I am building a system where each user gets a smart contract that can talk with other smart-contracts using the system’s communication-standard. One of the points, is that anyone/company/other-services can write their own smart-contract that implements the communication-standard and be compatible with all of the user-smart-contracts in the original-service, and that user-smart-contracts can be owned and controlled by the users with opt-in upgrades. For now, when calling other canisters, the user-smart-contracts go through a special safe-caller canister that first replies to the user-canister, then awaits the call, then calls a “callback”-method on the user-canister. This makes sure that the user-canister is always upgrade-able, but the final callee in this way does not know the original caller. We don’t want the callee to have to trust the safe-caller(for who the original-caller is) because that would make inconsistencies for who the original caller is, where some canisters trust the safe-caller and some don’t, and some go through it to call other canisters and some don’t. Conclusion: let’s get the name-callbacks feature moving so canisters can make direct calls to each other in a safe way.

As I’ve programmed with one shots it has occurred to me that there is a version of the IC in an alternate universe that ONLY allows one shots and that forces much simpler, safer, and well thought out code.

If we had gotten the panacea of orthogonal persistence that we thought we were going to get then the headaches of managing async message would have been unthinkable, but given that IC development is as difficult as it is, I’m not sure that asking users to manage their message flow would have been a heavy lift.

No. As soon as a message leaves an output queue it can no longer time out.

No, this is unrelated. What the error seems to say is that an ingress expiry smaller than the minimum ingress expiry was provided. @chenyan do you know how the error above could happen in the playground?

Yes, this is high on our list. The relevant team for this spent a lot of time on the Bitcoin integration, and we’re about to open up a higher replication subnet to the public (with cost scaled linearly). Other things we’re working on is ensuring good subnet performance with many (say 100k) canisters, and then we have some heavily requested features that we want to pick up next, like the ability to install larger wasms and the named callbacks for safe upgrades.
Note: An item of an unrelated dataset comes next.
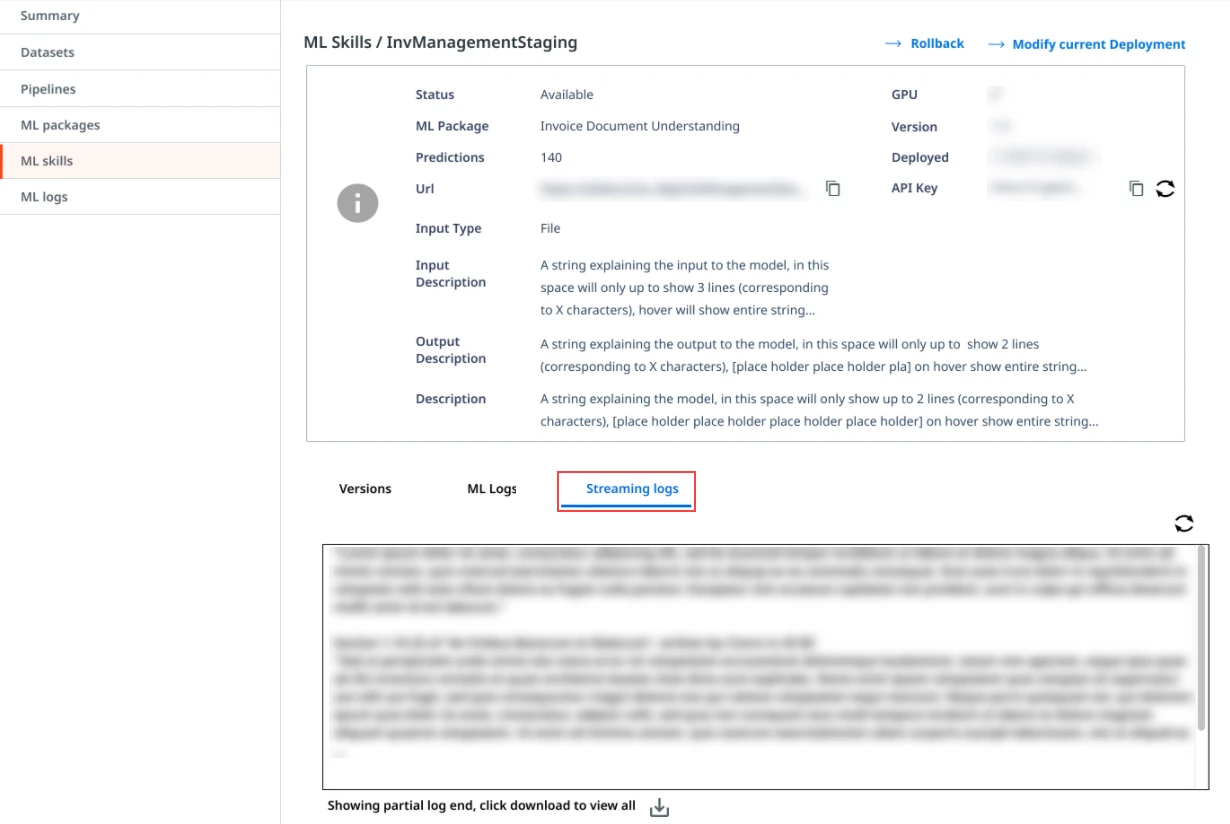Refresh the streaming logs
So it will take some time, but i hope you agree that all the things the team is working on are useful :).

Is it possible to “simply” check the timestamp at the canister level? From what I understand the undefined behavior only happens when the canister receives a response that might call into a function that’s no longer there after the upgrade, and thus calling into some random memory.

Could this not be prevented by checking a timestamp on the response and drop it if it’s 5min+ old?

This way canister operators could put their canister in “maintenance mode” where outgoing calls are no longer possible, wait 5min (or whatever timeout gets implemented) and then upgrade safely.

edit: alternatively, as a “slot” on the incoming queue is reserved for every outgoing message, could this logic be applied on the queue as well? Check if the reservation was made 5min+ ago, if so drop.

(I’m just asking, I’m not really aware of what such an approach would entail on the technical side)

Note that one can never be sure that a message will time out after 5 minutes. Timeouts are (currently) only applied while a message is in the output queue. However, as long as there is space in the respective subnet-to-subnet stream, messages will be routed into the stream at the end of each execution round and from then on no longer time out.

Right. I guess a better question would have been “is this technically possible / feasible”? Additionally, would it help, or would it break other promises that the protocol is based on?